Study beginning in 1930s suggests link, but experts unsure
MONDAY, July 27 (HealthDay News) -- A 65-year-long study finds that people who took in lots of calcium and dairy products as children tended to avoid stroke and live longer than those who didn't.
"This study shows a modest protective effect of dietary calcium intake in childhood against stroke risk later in life, and a modest protective effect against mortality from any cause from higher intake of milk in childhood," said Dr. David L. Katz, director of the Prevention Research Center at Yale University School of Medicine. He was not involved in the study, which was published in the July 28 online edition of Heart.
Risk factors for heart disease start in childhood, but there is little evidence of the effect dairy foods have on these risks. Some dairy products, such as whole milk, butter and cheese, have a lot of saturated fat and cholesterol. Studies have also shown that eating these foods in adulthood contributes to heart disease, researchers say.

# What to do
A – According to the article on childhood dairy intake and stroke, in which journal was the study published?
B – Continue the article on childhood calcium and stroke from where it ends.

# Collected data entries

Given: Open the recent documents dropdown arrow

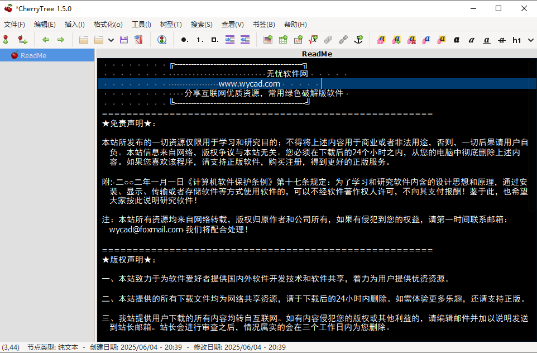Looking at the screenshot, I should coord(110,40).
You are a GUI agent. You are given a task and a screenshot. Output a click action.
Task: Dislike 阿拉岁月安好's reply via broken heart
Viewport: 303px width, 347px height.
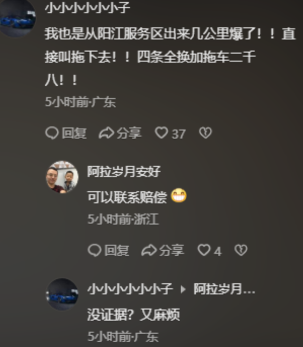coord(241,250)
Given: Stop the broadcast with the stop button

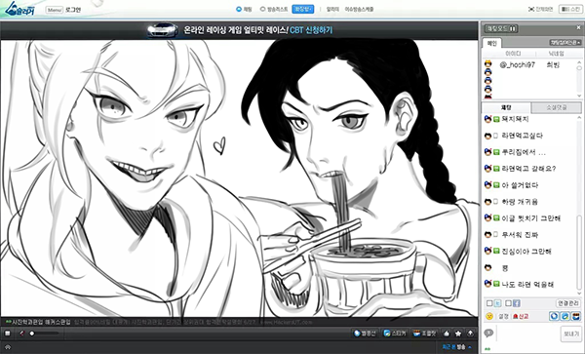Looking at the screenshot, I should pyautogui.click(x=8, y=334).
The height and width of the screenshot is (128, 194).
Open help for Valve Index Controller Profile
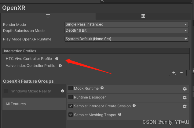[60, 66]
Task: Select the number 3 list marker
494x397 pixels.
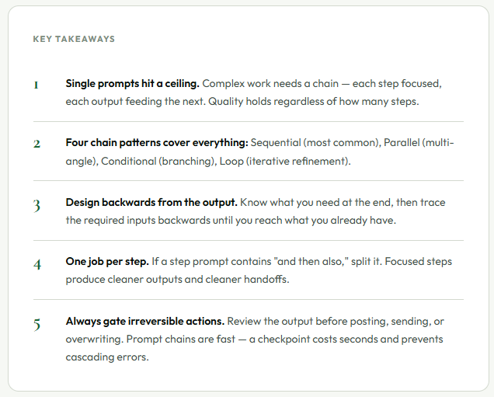Action: 37,205
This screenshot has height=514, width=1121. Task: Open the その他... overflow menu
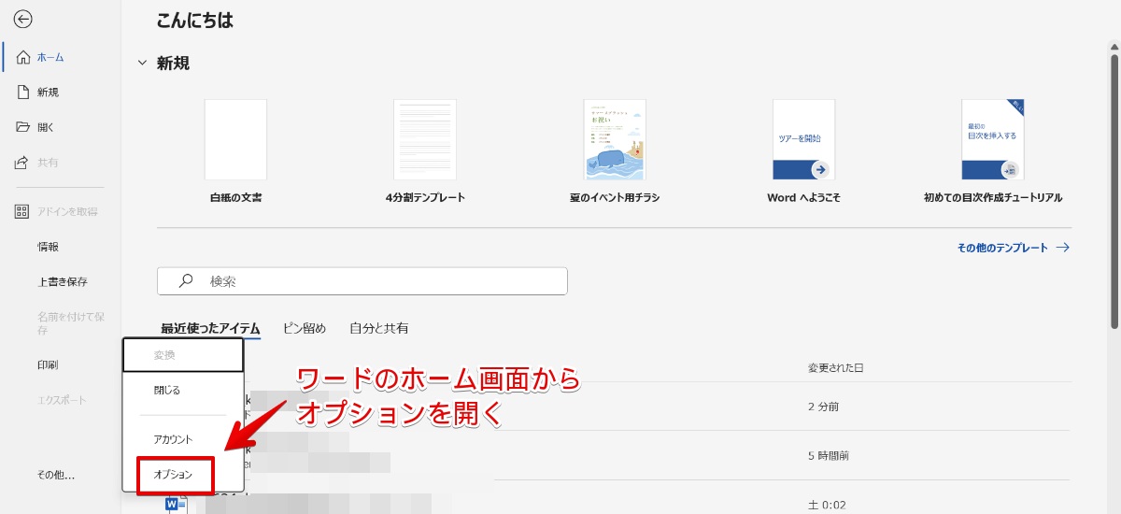pos(56,475)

# Expected outputs
A – Heart, in its July 28 online edition.

B –
For the study, a research team led by Jolieke van der Pols from the Queensland Institute of Medical Research in Brisbane, Australia, collected data on children from 1,343 families in England and Scotland. All of the families took part in a survey of diet and health conducted in Britain from 1937 to 1939.
The researchers were able to track the adult health of 4,374 of the children between 1948 and 2005. By 2005, 1,468 of these individuals had died, including 378 who succumbed to heart disease and 121 who died from stroke.
The researchers looked at two main outcomes: deaths from stroke and cardiovascular disease. They looked at the associations between dairy intake and mortality and the associations between individual dairy foods and mortality.
They found no clear evidence that dairy products were tied to either coronary heart disease or stroke deaths.